El alperujo es el residuo semisólido que deja la aceituna después del proceso industrial del aceite de oliva, un descarte que según las investigaciones de INTA resulta excelente para combatir la degradación del suelo. Si bien es algo conocido por los productores, incluso usado como abono orgánico por muchos, no había estudios sobre su efectividad.
Residuos de olivo para combatir la degradación de suelos
Se trata de una experiencia realizada en la provincia con alperujo, determinaron que incrementa la concentración de nutrientes y los niveles de materia orgánica hasta en un 83 %.
Un informe presentado en los últimos días por el Instituto señaló que la incorporación de este residuo de la industria olivícola, conocido como alperujo, colocado en la superficie implantada con este cultivo incrementa la concentración de nutrientes y los niveles de materia orgánica hasta en un 83 %. Además, mejora la presencia de microorganismos benéficos para resguardar un recurso, que no es renovable.

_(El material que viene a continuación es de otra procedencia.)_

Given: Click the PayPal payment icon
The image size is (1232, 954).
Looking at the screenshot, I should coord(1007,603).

"La reincorporación del alperujo al cultivo lo convierte en un insumo estratégico”, aseguraron los técnicos. En San Juan, los suelos en los que se desarrolla la actividad olivícola se caracterizan por ser susceptibles a procesos de degradación y por sus bajos índices de materia orgánica. En la provincia, las plantas elaboradoras de aceite de oliva procesan en cada campaña entre 40 y 60 mil toneladas de aceitunas. Cada 100 kilos del fruto molido, se obtienen 15 de aceite y 85 de alperujo, que por su alto costo de manejo y disposición final, se elimina o reutiliza para aplicar al suelo.

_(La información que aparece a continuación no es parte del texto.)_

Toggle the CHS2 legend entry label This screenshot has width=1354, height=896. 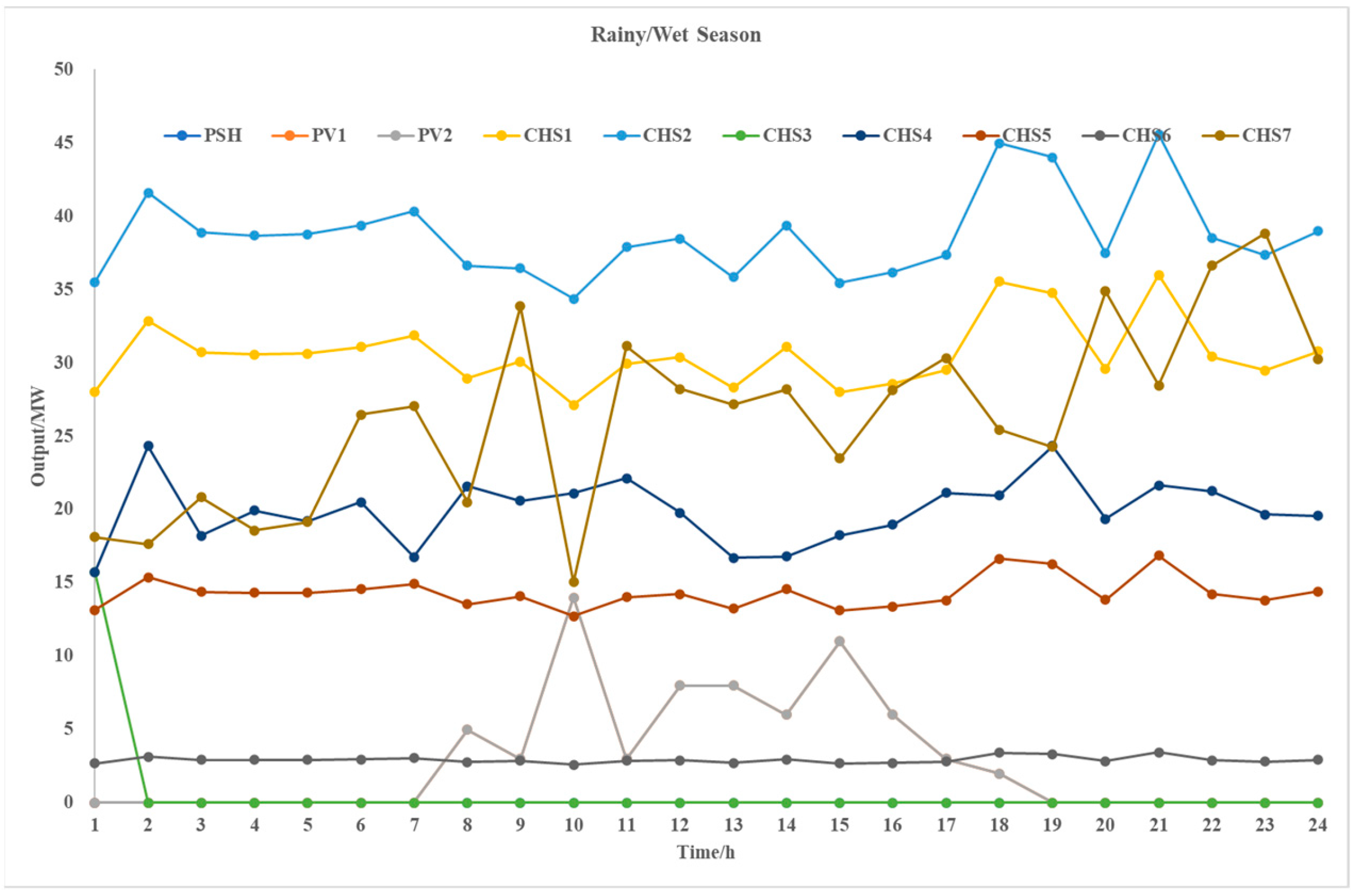[667, 136]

Pablo Monetta, investigador del INTA San Juan, dijo que no existían datos locales de los efectos de estos desechos sobre el suelo, ni normativas o recomendaciones con respecto a la forma y dosis de aplicación, el manejo posterior del suelo enmendado o el tipo de cultivo en el cual podrían ser aplicados. Esto, a pesar de ser una práctica muy difundida en la región.

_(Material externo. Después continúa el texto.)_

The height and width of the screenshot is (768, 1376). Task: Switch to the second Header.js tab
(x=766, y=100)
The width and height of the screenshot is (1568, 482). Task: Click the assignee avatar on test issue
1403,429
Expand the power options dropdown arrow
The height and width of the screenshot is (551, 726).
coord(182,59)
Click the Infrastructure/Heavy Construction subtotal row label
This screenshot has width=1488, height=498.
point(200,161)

Un ensayo del INTA San Juan, realizado en suelo franco arenoso, con olivares de diez años y riego por goteo, determinó que la aplicación controlada incrementó los niveles de materia orgánica en un 83 % y la concentración de nutrientes, como nitrógeno en 78 %, fósforo en 70 % y, principalmente, potasio en 124 %, todos elementos movilizados mediante el agua de riego.
"Trabajamos en la reutilización de este residuo ya que representa una alternativa ecológica que además incrementa los niveles de materia orgánica y nutrientes del suelo, sin afectar su calidad”, expresó Monetta.
Aplicaron 40 toneladas por hectárea de alperujo, en forma superficial sin posterior incorporación al suelo, para que los resultados obtenidos sean comparables. Además del incremento observado con los nutrientes del suelo "aumentó el contenido total de microorganismos y la actividad de enzimas asociadas a los ciclos de carbono, nitrógeno y fosforo”.
También se observaron ligeros incrementos de nutrientes foliares, mayor crecimiento vegetativo y no existieron cambios en parámetros reproductivos.
A partir de estos resultados, el INTA junto con la Secretaría de Ambiente de San Juan, realizan acciones con el fin de generar una normativa para reglamentar la aplicación controlada de alperujo para el desarrollo sustentable de la olivicultura regional.